DAFTAR TUGAS
1) Kembalikan bagian artikel tentang peringatan Irak mulai dari "Mengapa Irak Memberi" sampai dengan "sebagai sasaran tembak.".
2) Dalam artikel tentang peringatan Irak, di forum apa dan di kota mana Presiden Irak Barham Saleh berpidato?

SUMBER
Internasional

Mengapa Irak Memberi Warning ke AS & Iran?

Wangi Sinintya Mangkuto, CNBC Indonesia
24 January 2020 06:53
Kerap dijadikan arena saling serang AS dan Iran, ini peringatan Irak.
Foto: Kerabat korban feri yang tenggelam di sungai Tigris, menangis di luar kamar mayat di Mosul, Irak 22 Maret 2019. (REUTERS / Ari Jalal)
Jakarta, CNBC Indonesia - Bagaimana jika negara kita tidak berperang tapi jadi arena peperangan negara lain? Mungkin, negara ini akan dongkol, bahkan dongkol sekali.

Nah, itulah yang terjadi pada Irak. Sejak Amerika Serikat dan Iran bersitegang akhir Desember 2019 lalu, ia kerap dijadikan sebagai sasaran tembak.

Puncaknya adalah saat AS menyerang Qasem Soleimani saat tengah konvoi di Bandara Internasioanl Baghdad 3 Januari lalu, yang menewaskan sang jenderal. Iran yang marah juga menggempur dua wilayah Iran dengan rudal, Irbil dan Ayn Al-Ansad, yang jadi basis tentara AS.


Ini tentu membuat Irak marah. Negara produsen minyak terbesar kedua OPEC itu geram bukan kepalang.

Ujung-ujungnya parlemen Irak meminta semua negara asing, termasuk AS untuk keluar dari negerinya. Meski belum ada ketok palu pemerintah, parlemen menilai ini penting untuk menjaga keselamatan warga negara itu.

Ini pun diungkit Presiden Irak Barham Saleh dalam pidato di Forum Ekonomi Dunia di Davos, Swiss, Rabu (22/1/2020). Ia meminta kedua negara yang berkonflik untuk tidak 'mengobok-obok' negaranya.

"Ketegangan yang meningkat antara Iran, negara-negara Teluk, dan AS selama sebulan terakhir ini mengingatkan bahwa aspirasi kita tetap menjadi subyek perselisihan politik di luar kendali kita," kata Saleh, seperti dilansir dari AFP, Kamis (23/1/2020).

INFORMASI TERSEDIA

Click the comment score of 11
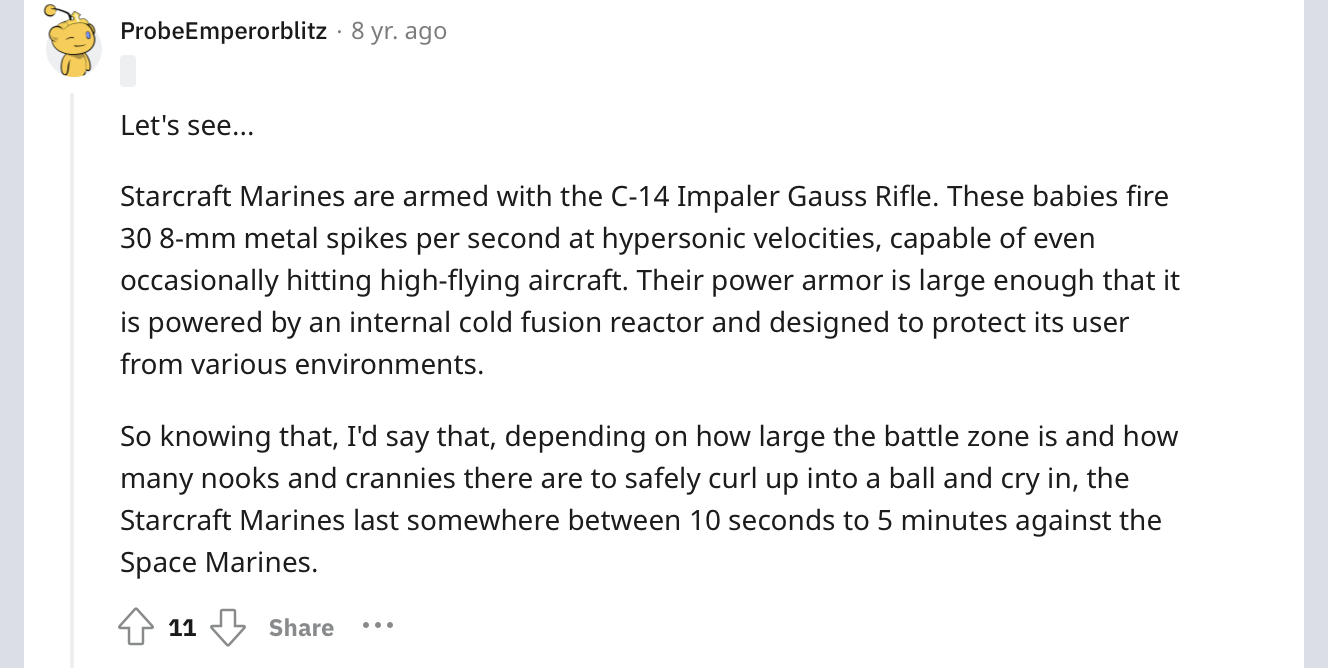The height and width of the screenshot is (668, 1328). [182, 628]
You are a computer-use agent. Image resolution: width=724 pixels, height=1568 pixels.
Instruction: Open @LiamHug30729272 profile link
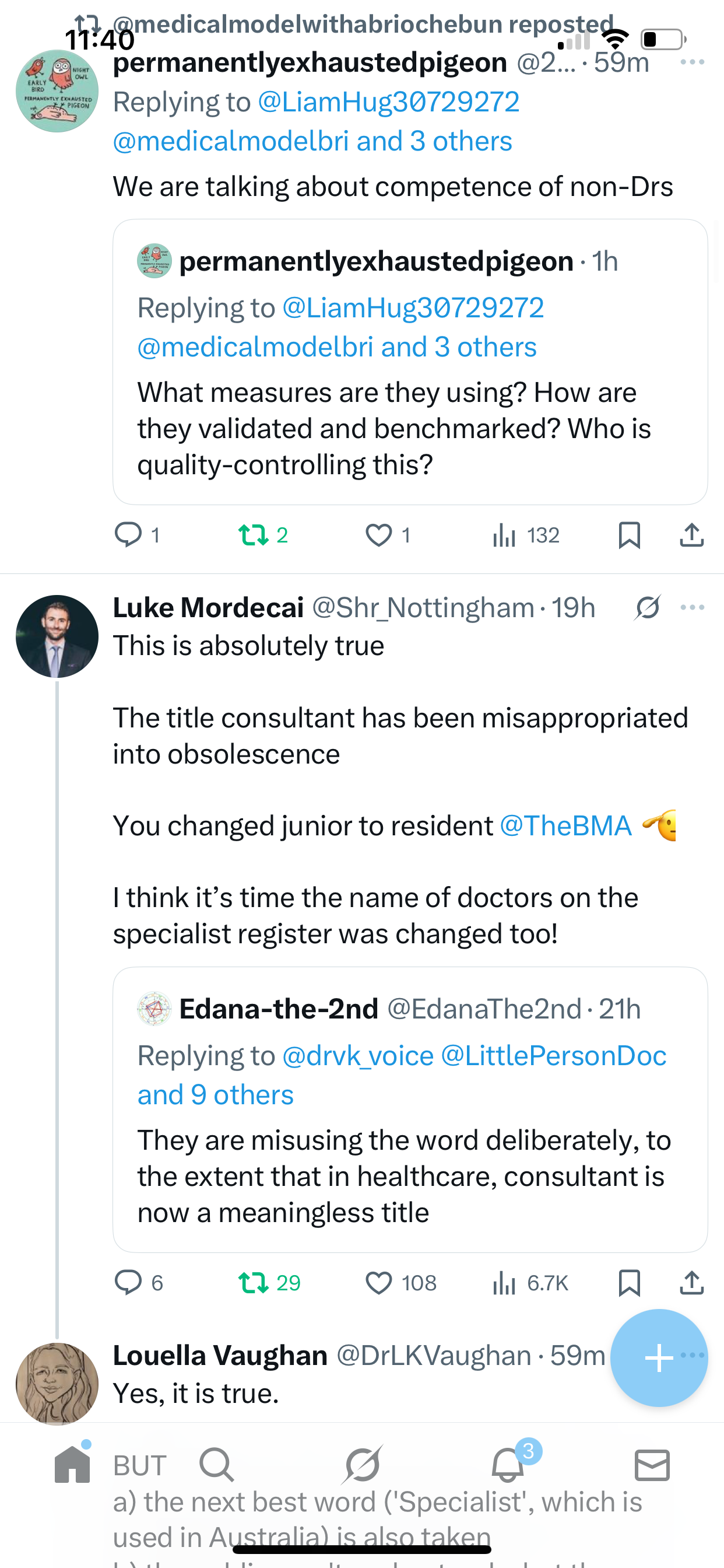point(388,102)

HASIL PER TUGAS
1)
Mengapa Irak Memberi Warning ke AS & Iran?

Wangi Sinintya Mangkuto, CNBC Indonesia
24 January 2020 06:53
Kerap dijadikan arena saling serang AS dan Iran, ini peringatan Irak.
Foto: Kerabat korban feri yang tenggelam di sungai Tigris, menangis di luar kamar mayat di Mosul, Irak 22 Maret 2019. (REUTERS / Ari Jalal)
Jakarta, CNBC Indonesia - Bagaimana jika negara kita tidak berperang tapi jadi arena peperangan negara lain? Mungkin, negara ini akan dongkol, bahkan dongkol sekali.

Nah, itulah yang terjadi pada Irak. Sejak Amerika Serikat dan Iran bersitegang akhir Desember 2019 lalu, ia kerap dijadikan sebagai sasaran tembak.

2) Di Forum Ekonomi Dunia di Davos, Swiss.